Началась икота; занервничал. Один из молодых и сильных, типичный бородач (возможно, скульптор, вот у кого ручищи!) тут же ко мне устремился:

— Поди. Поди... Проблюйся — потом придешь, — Он толкал меня за дверь, столько же брезгливо, сколько жалеючи. Свой.

Я вывалился на свежий воздух; у подъезда меня, и правда, вырвало. Это хорошо. Ночь. Звезды. И блевотины под ногами я не видел — уже темно.

Надо. Отступать некуда. Два с лишним десятилетия барабанил по клавиатуре машинки. Мое «я», мои тексты (я теперь нажимал и на тексты) выбросить в угоду тому, что он тоже человек?.. Да, выбросить, — сказал я вдруг сам себе. Да, человек. Хмель выходил. Хмель словно вываливался из меня кусками. Но оставшиеся куски (пласты) были все еще огромны. Я слабел... опять моя пауза.

Так вот и таскаются (так бесконечно) по знакомым местам в надежде добавить — в упрямой надежде не дать пройти опьянению и накатывающим ему в подхват неуправляемым мыслям. У пьяной ночи своя композиция, свой поминутный крепеж. Идти, добывая очередной обжигающий глоток не там, так тут, — это привилегия и одновременно цель. Это и забава, и рулетка. Изысканная и игровая нацеленность интеллектуалов дается не всем. Нам — да. (А они пусть спят. Они — это люди.)

Я стоял, покачивался. Уже редкие шли машины. Промчалась скорая помощь. (Подумал о брате Вене, как он там?)

Вышел Чуб.

— А-а. Ты здесь?.. — И меня, ждавшего, он похвалил: — Мол-лодец!

И показал полную бутылку, тот самый мой гонорар. На теле бутылки сверкнули змейки отражений.

Мы двинулись дальше.

Чубик меня не потерял, а я не потерял его. Чуб старался — я тоже. Я как-то вдруг сжился с ним. Шли рядом. Такова жизнь. Наши с ним два столь разных дела не могли стать одним, но ведь они совпали, совместились, а в надолго затянувшемся совместном деле попутчик, хочешь или нет, почти родственник.

— Выпей, брат, — стукач, инстинктивно чуткий, еще и иронизировал. Не целя, он попадал. Не сознавая, что у слова брат есть смысл.

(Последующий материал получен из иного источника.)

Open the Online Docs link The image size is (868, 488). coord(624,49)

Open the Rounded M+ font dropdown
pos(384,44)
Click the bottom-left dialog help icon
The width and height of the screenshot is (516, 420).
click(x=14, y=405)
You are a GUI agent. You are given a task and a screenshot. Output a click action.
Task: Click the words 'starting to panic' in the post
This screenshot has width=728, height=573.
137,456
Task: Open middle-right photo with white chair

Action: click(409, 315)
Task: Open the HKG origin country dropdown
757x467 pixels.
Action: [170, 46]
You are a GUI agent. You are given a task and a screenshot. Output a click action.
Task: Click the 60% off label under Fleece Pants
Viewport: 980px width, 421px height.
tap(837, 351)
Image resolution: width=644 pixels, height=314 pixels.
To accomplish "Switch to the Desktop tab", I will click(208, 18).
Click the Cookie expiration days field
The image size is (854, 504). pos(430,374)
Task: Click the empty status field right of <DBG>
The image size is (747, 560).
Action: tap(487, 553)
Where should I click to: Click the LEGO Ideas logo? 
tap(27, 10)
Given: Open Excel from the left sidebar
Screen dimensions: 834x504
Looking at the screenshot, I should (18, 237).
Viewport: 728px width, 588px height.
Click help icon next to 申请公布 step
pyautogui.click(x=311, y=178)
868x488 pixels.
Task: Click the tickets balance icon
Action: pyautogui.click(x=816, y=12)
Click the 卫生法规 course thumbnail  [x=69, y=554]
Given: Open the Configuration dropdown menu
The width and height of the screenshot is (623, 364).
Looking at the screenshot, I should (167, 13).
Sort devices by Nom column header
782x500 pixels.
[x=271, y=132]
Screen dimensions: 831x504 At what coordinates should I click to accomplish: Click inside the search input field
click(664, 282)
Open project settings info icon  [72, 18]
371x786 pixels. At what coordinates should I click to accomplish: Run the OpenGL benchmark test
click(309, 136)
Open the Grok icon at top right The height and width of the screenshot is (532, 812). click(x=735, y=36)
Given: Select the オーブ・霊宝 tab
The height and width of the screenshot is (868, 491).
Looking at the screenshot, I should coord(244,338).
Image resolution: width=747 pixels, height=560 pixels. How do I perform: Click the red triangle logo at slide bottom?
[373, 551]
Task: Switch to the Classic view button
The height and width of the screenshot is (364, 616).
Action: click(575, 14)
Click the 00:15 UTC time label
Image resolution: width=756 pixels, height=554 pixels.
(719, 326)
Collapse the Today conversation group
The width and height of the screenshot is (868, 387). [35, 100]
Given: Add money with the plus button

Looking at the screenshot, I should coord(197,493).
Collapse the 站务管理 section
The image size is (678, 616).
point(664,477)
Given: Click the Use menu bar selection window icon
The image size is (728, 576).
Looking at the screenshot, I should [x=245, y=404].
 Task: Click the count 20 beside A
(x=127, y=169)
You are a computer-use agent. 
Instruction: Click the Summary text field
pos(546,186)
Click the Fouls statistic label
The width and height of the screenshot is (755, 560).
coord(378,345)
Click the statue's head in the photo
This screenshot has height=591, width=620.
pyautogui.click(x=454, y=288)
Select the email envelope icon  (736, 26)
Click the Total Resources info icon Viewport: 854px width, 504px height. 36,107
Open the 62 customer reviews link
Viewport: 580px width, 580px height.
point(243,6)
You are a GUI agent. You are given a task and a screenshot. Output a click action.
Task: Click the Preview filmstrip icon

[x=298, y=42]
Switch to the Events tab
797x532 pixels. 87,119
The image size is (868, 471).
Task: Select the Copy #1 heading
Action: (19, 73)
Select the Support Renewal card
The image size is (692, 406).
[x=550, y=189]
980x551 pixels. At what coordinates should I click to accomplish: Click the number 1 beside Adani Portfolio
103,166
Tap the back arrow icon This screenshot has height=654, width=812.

Я делал глоток, придававший силы. Но, похоже, не только мне — Чуб тоже после каждого моего прикладывания к бутылке веселел. А улицы унылы. Раз десять за этот полутемный переход, за этот (не самый длинный) отрезок наших блужданий и выпивонов по ту сторону Таганки я думал отменить тяжкое предприятие. Колебался. И каждый раз возвращался к исходному мотиву: некуда деться; вынянченное, выпестованное всей моей жизнью, он загубит мое — большее, чем я.

Нас остановил милиционер. В темноте я почувствовал, как меня схватили за плечо и — рывком — развернули. Я тут же перестал пошатываться, выровнял тело, не желая оказаться в милиции. Я уже не был сильно пьян, а пошатывался просто так, из вялой ночной привычки (и отчасти для Чубика). Милиционер развернул меня к себе лицом. Смотрел. А второй начеку стоял поодаль. Ко всему готовый. В опущенной руке дубинка.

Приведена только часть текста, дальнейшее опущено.